------ INFORMATION SHOWN
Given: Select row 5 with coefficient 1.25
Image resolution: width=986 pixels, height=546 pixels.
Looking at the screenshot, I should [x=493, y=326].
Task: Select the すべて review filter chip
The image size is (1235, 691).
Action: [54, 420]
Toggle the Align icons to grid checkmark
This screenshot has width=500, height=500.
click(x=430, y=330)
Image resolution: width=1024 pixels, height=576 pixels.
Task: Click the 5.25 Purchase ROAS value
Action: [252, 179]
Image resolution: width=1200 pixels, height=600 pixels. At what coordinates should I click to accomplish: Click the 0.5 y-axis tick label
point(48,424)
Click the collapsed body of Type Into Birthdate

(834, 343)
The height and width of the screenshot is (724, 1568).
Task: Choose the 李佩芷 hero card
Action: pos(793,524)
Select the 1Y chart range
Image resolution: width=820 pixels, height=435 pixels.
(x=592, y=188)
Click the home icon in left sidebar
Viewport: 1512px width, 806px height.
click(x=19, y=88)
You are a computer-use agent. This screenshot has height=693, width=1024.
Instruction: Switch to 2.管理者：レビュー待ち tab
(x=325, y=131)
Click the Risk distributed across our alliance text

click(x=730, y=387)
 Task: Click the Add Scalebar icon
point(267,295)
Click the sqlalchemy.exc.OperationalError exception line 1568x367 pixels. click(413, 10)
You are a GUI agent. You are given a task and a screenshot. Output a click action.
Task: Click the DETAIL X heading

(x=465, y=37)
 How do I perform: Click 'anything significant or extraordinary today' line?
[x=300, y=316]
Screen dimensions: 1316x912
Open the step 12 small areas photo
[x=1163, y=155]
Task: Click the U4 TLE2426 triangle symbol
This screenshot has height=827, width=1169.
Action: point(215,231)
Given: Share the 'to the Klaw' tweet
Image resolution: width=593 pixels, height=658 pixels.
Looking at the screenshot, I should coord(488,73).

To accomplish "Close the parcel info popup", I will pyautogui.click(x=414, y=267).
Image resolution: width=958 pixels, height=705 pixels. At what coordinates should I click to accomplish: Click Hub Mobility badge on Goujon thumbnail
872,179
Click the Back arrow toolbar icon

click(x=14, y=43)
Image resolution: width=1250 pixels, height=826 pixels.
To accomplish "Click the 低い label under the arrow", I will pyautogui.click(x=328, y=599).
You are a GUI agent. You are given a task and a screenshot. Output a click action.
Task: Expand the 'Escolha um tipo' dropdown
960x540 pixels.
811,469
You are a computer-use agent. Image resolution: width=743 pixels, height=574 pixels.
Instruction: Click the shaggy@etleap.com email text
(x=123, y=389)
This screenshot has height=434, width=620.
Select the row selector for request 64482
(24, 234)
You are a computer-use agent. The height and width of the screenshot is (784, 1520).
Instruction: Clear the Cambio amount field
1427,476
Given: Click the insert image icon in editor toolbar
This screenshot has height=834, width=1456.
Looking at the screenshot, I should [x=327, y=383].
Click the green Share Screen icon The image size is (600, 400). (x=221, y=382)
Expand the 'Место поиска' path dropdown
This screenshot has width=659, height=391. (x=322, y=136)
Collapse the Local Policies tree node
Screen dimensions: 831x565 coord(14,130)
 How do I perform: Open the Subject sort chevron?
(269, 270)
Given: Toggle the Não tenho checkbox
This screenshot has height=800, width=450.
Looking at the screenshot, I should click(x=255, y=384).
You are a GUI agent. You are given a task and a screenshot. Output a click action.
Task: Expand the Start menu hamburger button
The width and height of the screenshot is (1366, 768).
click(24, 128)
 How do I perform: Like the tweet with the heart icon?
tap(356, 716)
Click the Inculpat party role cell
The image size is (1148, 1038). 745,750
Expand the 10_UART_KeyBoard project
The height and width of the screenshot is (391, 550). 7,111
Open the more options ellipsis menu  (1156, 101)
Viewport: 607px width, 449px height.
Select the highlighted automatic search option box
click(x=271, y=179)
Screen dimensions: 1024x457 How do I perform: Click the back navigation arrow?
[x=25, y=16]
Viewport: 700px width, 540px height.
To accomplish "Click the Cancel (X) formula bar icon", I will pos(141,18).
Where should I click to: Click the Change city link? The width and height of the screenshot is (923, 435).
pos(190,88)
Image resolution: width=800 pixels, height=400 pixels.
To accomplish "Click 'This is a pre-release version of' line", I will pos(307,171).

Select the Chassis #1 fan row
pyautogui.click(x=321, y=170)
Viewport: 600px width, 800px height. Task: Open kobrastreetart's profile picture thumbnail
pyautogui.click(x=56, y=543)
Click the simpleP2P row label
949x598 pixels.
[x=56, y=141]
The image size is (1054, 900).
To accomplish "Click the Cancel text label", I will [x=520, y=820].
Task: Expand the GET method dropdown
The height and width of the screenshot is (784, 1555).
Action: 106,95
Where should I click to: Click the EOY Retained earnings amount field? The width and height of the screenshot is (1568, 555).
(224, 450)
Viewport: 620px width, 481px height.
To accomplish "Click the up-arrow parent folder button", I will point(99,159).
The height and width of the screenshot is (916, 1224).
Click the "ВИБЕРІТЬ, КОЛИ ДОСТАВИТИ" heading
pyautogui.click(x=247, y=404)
------------
(WHAT YOU NEED TO DO) From the line that has "Task: Select the すべて review filter chip" through the line that has "Toggle the Align icons to grid checkmark", copy every line exactly as it appears above, and leave out all others.

(FINISHED TASK)
Task: Select the すべて review filter chip
The image size is (1235, 691).
Action: [54, 420]
Toggle the Align icons to grid checkmark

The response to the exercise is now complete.